Escaped slave, church co-founder (1810-1904)

Susan Richardson (June 6, 1810 – June 16, 1904), also known as Aunt Susan and Susan Van Allen, was an enslaved person who escaped and later helped to found Allen Chapel AME in Galesburg, a town that was a known safe haven on the Underground Railroad. Her escape prompted the 1844 Illinois Supreme Court case Borders v. Hayes. Richardson helped escaped slaves on the underground railroad while she lived in Galesburg.

== Early life ==
Susan “Sukey” Richardson, was born Susan Neil on June 6, 1810, in Virginia. She was enslaved by Andrew Borders after he received her from a dowry from his marriage to Martha Borders. The Borders’ moved from Georgia to Randolph County, Illinois on January 1, 1816, almost moving their four slaves, including Richardson. Illinois required all indentured servants to be registered, although it was considered a “free” territory. On January 10, 1817,  at the age of five, Susan was officially indentured to Borders.
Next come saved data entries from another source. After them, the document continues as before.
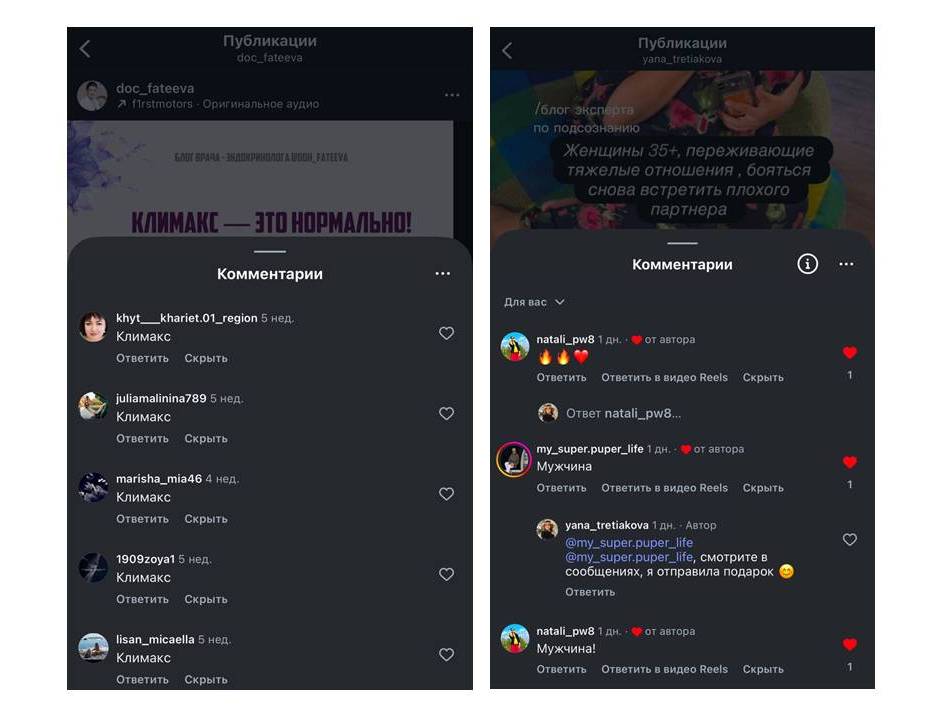This screenshot has width=944, height=720.
Task: Reply to juliamalinina789's comment
Action: pos(142,438)
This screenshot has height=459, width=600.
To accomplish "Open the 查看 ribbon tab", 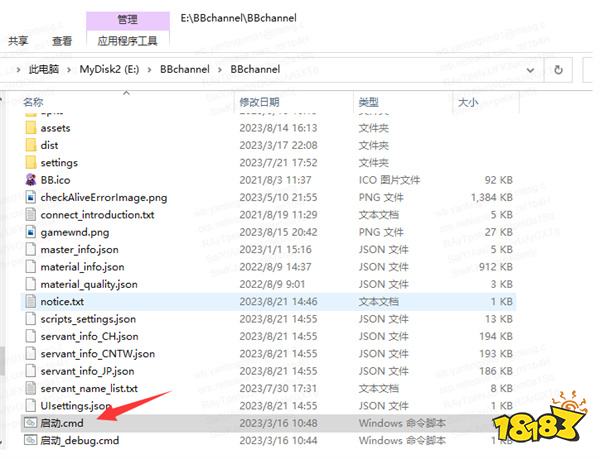I will point(62,41).
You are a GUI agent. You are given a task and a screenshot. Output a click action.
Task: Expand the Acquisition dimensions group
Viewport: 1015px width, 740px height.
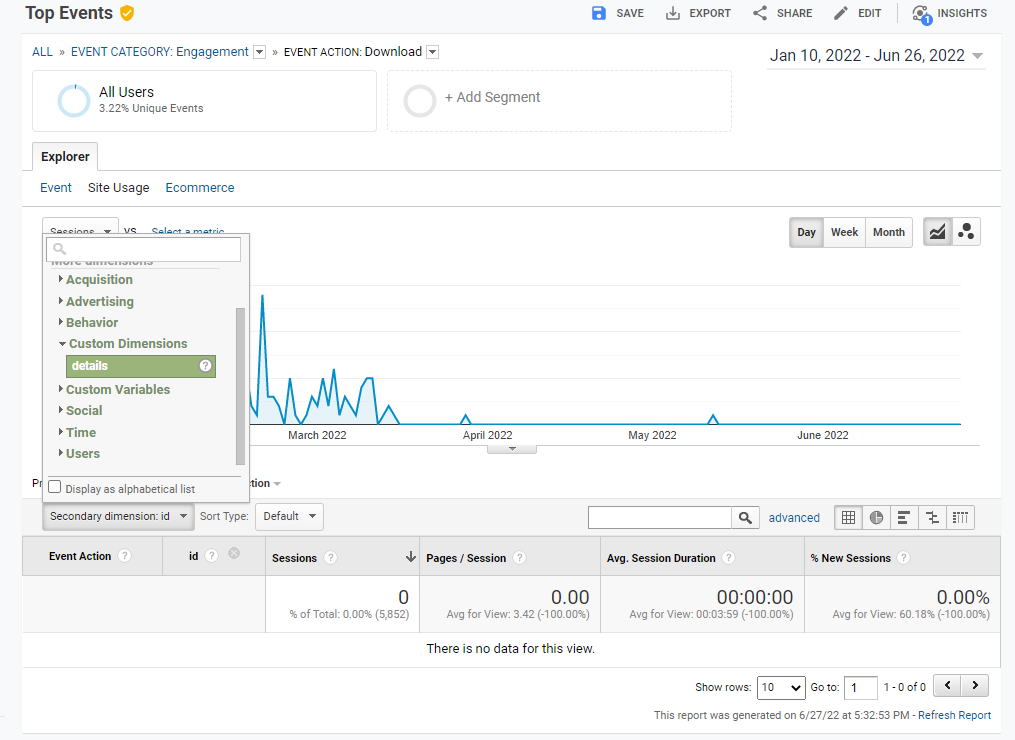click(98, 279)
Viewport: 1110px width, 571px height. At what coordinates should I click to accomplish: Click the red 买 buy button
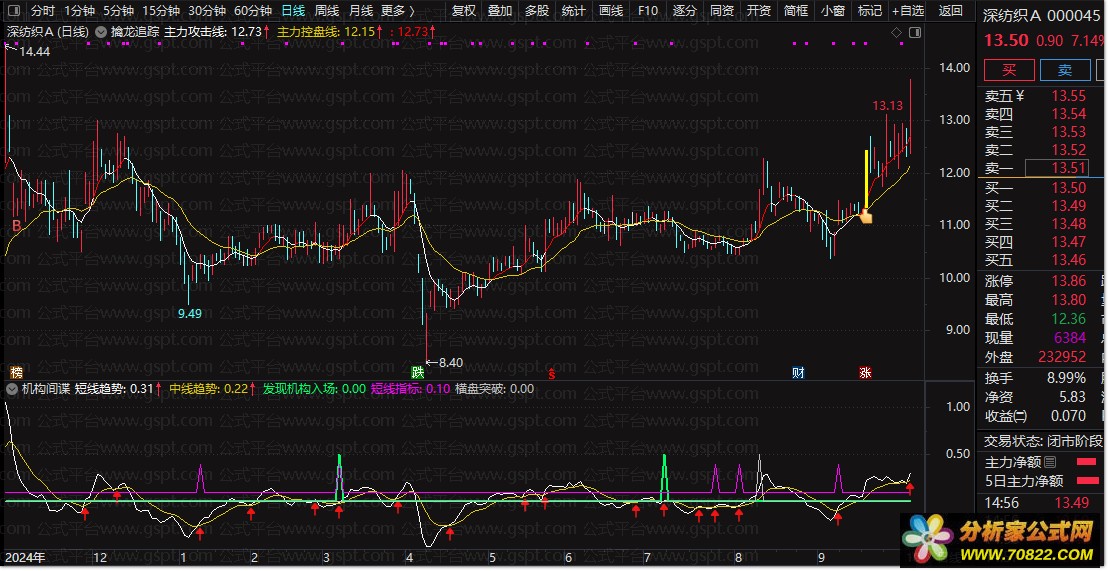pyautogui.click(x=1009, y=70)
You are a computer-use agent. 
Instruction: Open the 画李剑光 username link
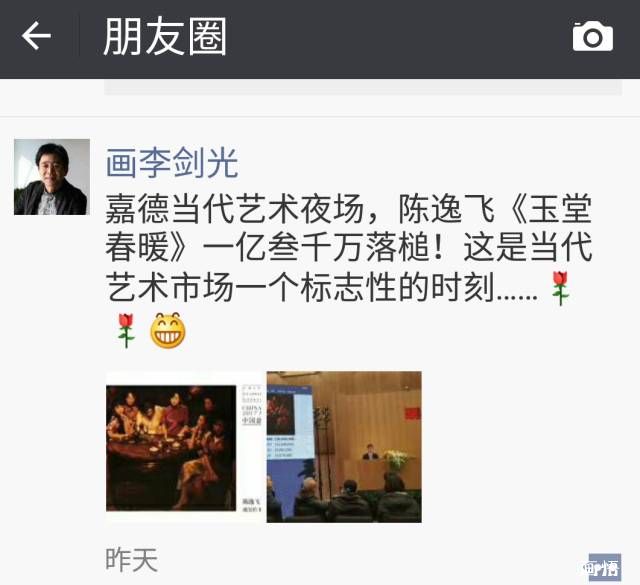[x=172, y=163]
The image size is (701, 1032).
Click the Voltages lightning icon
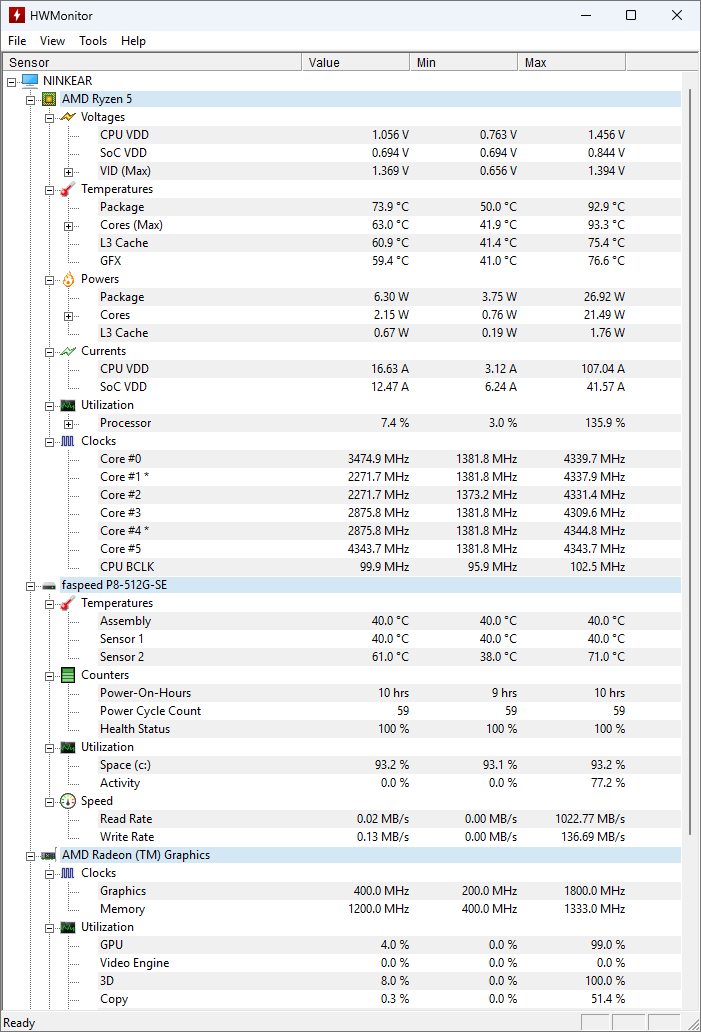coord(68,117)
At the time of her escape, Richardson was about 31 years old and brought her three sons with her: Jarrot, about 12 years old, Anderson, almost 4, and Harrison, about 2. Another source claimed that her oldest child was 17 years old. Given descriptions of Jarrot, it is likely that Borders fathered Jarrot, most likely without Richardson's consent. It is reported that Borders threatening her sons prompted Richardson to run away along with 19/20 year-old Hannah, daughter of Sarah Morrison, a previous runaway slave of Borders.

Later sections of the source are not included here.